IDIEP-135
Author
Sponsor
Created

 

Status

DRAFT


Motivation

Users with Apache Ignite 2 clusters will require a reliable process to move their existing data into an Apache Ignite 3 cluster.

This tool will focus only on data stored in Apache Ignite 2 persistent caches. Migration of memory-only data is out of scope. The conversion from Apache Ignite 2 caches to Apache Ignite 3 table schemas can be done based on cache configurations.
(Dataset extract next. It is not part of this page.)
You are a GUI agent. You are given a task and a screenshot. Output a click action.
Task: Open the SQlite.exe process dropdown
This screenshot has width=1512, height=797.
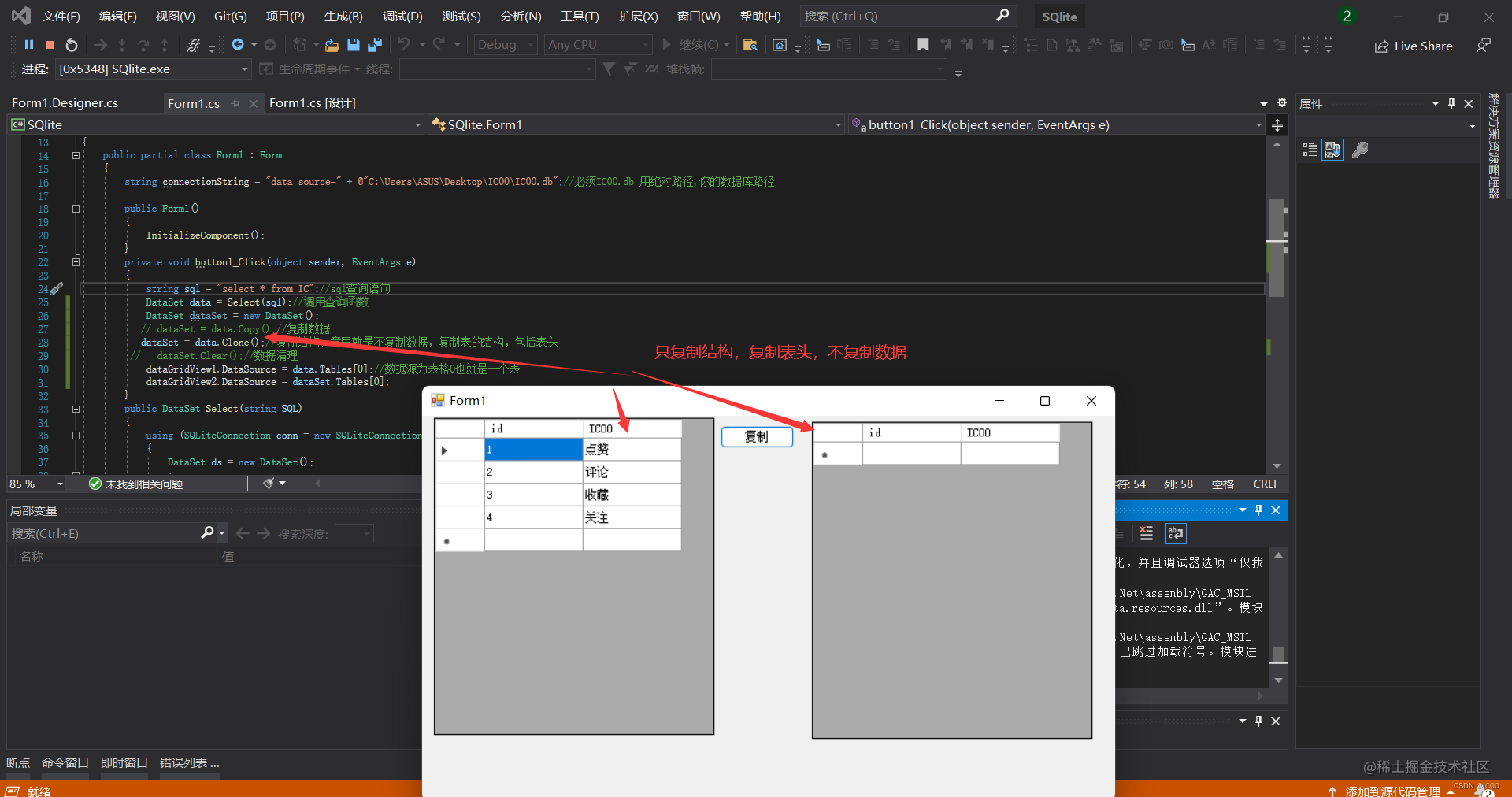154,69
Installing and configuring an Ignite 3 cluster with similar configurations/topologies to an existing Ignite 2 cluster is outside the scope of this document.

Description

This feature will be offered as a CLI tool that will roughly follow this process:

  1. Scan one work directory of an Apache Ignite 2 node.
  2. Discover which caches are available in the node.
  3. For each cache:
    1. (Optionally) Recreate the available caches in the Apache Ignite 3 cluster.
    2. Iterate over all the available partitions in the work directory.
    3. Convert/Map the Apache Ignite 2 CacheDataRows into Apache Ignite 3 Tuples.
    4. Use the DataStreamerTarget API to insert the tuples into a table.

The steps will be discussed in more detail ahead.

Components and Steps

Apache Ignite 2 Persistence Reader

This component must use a stripped-down version of Ignite 2 to read the persistence files without starting a full cluster. For instance, the network capabilities of Ignite are not required for this use case. The StandAloneGridKernalContext provides an example of a stripped-down version of the AI2 GridKernalContext, which can be used as a reference implementation.

The context should correctly load/restore the:

  • Marshaller context
  • Stored cache configurations
  • Partition Files

This component should not attempt to recover data from the Write Ahead Log (WAL) or execute any other maintenance process over the persistence files.

SQL DDL Generator

The target tables need to be explicitly created before streaming data to the Ignite 3 cluster. Unlike the previous version, Ignite 3 only allows creating tables explicitly using the SQL API. As a result, we need a component to translate the Ignite 2 cache configurations into a SQL `CREATE TABLE` statements.

The Ignite 2 cache configuration can be found in the node’s persistent work directory or the cluster configuration. In any case, the correct way to fetch these configurations would be through the GridKernalContext API after the context finished reading the metastore.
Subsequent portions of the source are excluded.